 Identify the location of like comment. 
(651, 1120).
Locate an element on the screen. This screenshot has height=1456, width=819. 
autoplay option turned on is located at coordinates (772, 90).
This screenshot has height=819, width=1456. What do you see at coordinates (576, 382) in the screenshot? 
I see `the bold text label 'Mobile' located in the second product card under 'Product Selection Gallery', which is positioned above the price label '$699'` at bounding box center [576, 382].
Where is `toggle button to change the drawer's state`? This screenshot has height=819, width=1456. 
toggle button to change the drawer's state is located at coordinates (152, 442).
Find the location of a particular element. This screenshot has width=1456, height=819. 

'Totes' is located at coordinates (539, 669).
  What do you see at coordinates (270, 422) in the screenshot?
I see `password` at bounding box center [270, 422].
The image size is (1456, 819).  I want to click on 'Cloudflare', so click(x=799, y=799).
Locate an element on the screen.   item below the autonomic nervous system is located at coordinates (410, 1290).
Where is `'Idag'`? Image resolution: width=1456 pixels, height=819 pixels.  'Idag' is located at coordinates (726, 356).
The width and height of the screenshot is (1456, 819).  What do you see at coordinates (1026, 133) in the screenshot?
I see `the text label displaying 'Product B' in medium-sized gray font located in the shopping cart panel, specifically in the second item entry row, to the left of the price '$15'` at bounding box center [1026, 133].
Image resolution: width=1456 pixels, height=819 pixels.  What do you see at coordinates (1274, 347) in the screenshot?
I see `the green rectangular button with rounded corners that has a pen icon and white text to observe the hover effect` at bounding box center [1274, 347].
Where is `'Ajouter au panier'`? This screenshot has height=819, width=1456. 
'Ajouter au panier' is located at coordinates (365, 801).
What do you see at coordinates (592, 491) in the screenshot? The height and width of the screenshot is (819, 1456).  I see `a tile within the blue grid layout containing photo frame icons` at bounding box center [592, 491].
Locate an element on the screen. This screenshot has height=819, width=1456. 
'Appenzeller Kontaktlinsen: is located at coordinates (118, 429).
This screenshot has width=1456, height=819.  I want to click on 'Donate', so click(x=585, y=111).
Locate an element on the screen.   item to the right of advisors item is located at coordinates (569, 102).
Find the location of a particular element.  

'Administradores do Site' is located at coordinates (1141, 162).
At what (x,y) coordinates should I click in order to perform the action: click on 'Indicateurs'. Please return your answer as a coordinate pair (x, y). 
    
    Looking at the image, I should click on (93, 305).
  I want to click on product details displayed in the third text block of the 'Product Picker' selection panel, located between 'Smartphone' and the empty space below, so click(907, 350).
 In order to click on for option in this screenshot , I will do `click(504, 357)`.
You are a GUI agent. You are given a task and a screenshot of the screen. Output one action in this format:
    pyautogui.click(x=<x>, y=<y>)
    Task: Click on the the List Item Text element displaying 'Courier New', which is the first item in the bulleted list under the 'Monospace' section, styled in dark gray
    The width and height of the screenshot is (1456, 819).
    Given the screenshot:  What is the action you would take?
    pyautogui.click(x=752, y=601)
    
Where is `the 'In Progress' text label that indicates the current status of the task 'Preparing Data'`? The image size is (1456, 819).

The task:
Rewrite all of the records above as a numbered list with one line per item, leaving out the blank lines.

Response to the task:
1.  Identify the location of like comment. 
2. (651, 1120).
3. Locate an element on the screen. This screenshot has height=1456, width=819. 
4. autoplay option turned on is located at coordinates (772, 90).
5. This screenshot has height=819, width=1456. What do you see at coordinates (576, 382) in the screenshot? 
6. I see `the bold text label 'Mobile' located in the second product card under 'Product Selection Gallery', which is positioned above the price label '$699'` at bounding box center [576, 382].
7. Where is `toggle button to change the drawer's state`? This screenshot has height=819, width=1456. 
8. toggle button to change the drawer's state is located at coordinates (152, 442).
9. Find the location of a particular element. This screenshot has width=1456, height=819. 
10. 'Totes' is located at coordinates (539, 669).
11.   What do you see at coordinates (270, 422) in the screenshot?
12. I see `password` at bounding box center [270, 422].
13. The image size is (1456, 819).  I want to click on 'Cloudflare', so click(x=799, y=799).
14. Locate an element on the screen.   item below the autonomic nervous system is located at coordinates (410, 1290).
15. Where is `'Idag'`? Image resolution: width=1456 pixels, height=819 pixels.  'Idag' is located at coordinates (726, 356).
16. The width and height of the screenshot is (1456, 819).  What do you see at coordinates (1026, 133) in the screenshot?
17. I see `the text label displaying 'Product B' in medium-sized gray font located in the shopping cart panel, specifically in the second item entry row, to the left of the price '$15'` at bounding box center [1026, 133].
18. Image resolution: width=1456 pixels, height=819 pixels.  What do you see at coordinates (1274, 347) in the screenshot?
19. I see `the green rectangular button with rounded corners that has a pen icon and white text to observe the hover effect` at bounding box center [1274, 347].
20. Where is `'Ajouter au panier'`? This screenshot has height=819, width=1456. 
21. 'Ajouter au panier' is located at coordinates (365, 801).
22. What do you see at coordinates (592, 491) in the screenshot? The height and width of the screenshot is (819, 1456).  I see `a tile within the blue grid layout containing photo frame icons` at bounding box center [592, 491].
23. Locate an element on the screen. This screenshot has height=819, width=1456. 
24. 'Appenzeller Kontaktlinsen: is located at coordinates (118, 429).
25. This screenshot has width=1456, height=819.  I want to click on 'Donate', so click(x=585, y=111).
26. Locate an element on the screen.   item to the right of advisors item is located at coordinates (569, 102).
27. Find the location of a particular element.  
28. 'Administradores do Site' is located at coordinates (1141, 162).
29. At what (x,y) coordinates should I click in order to perform the action: click on 'Indicateurs'. Please return your answer as a coordinate pair (x, y). 
30.     Looking at the image, I should click on (93, 305).
31.   I want to click on product details displayed in the third text block of the 'Product Picker' selection panel, located between 'Smartphone' and the empty space below, so click(907, 350).
32.  In order to click on for option in this screenshot , I will do `click(504, 357)`.
33. You are a GUI agent. You are given a task and a screenshot of the screen. Output one action in this format:
34.     pyautogui.click(x=<x>, y=<y>)
35.     Task: Click on the the List Item Text element displaying 'Courier New', which is the first item in the bulleted list under the 'Monospace' section, styled in dark gray
36.     The width and height of the screenshot is (1456, 819).
37.     Given the screenshot:  What is the action you would take?
38.     pyautogui.click(x=752, y=601)
39. Where is `the 'In Progress' text label that indicates the current status of the task 'Preparing Data'`? The image size is (1456, 819).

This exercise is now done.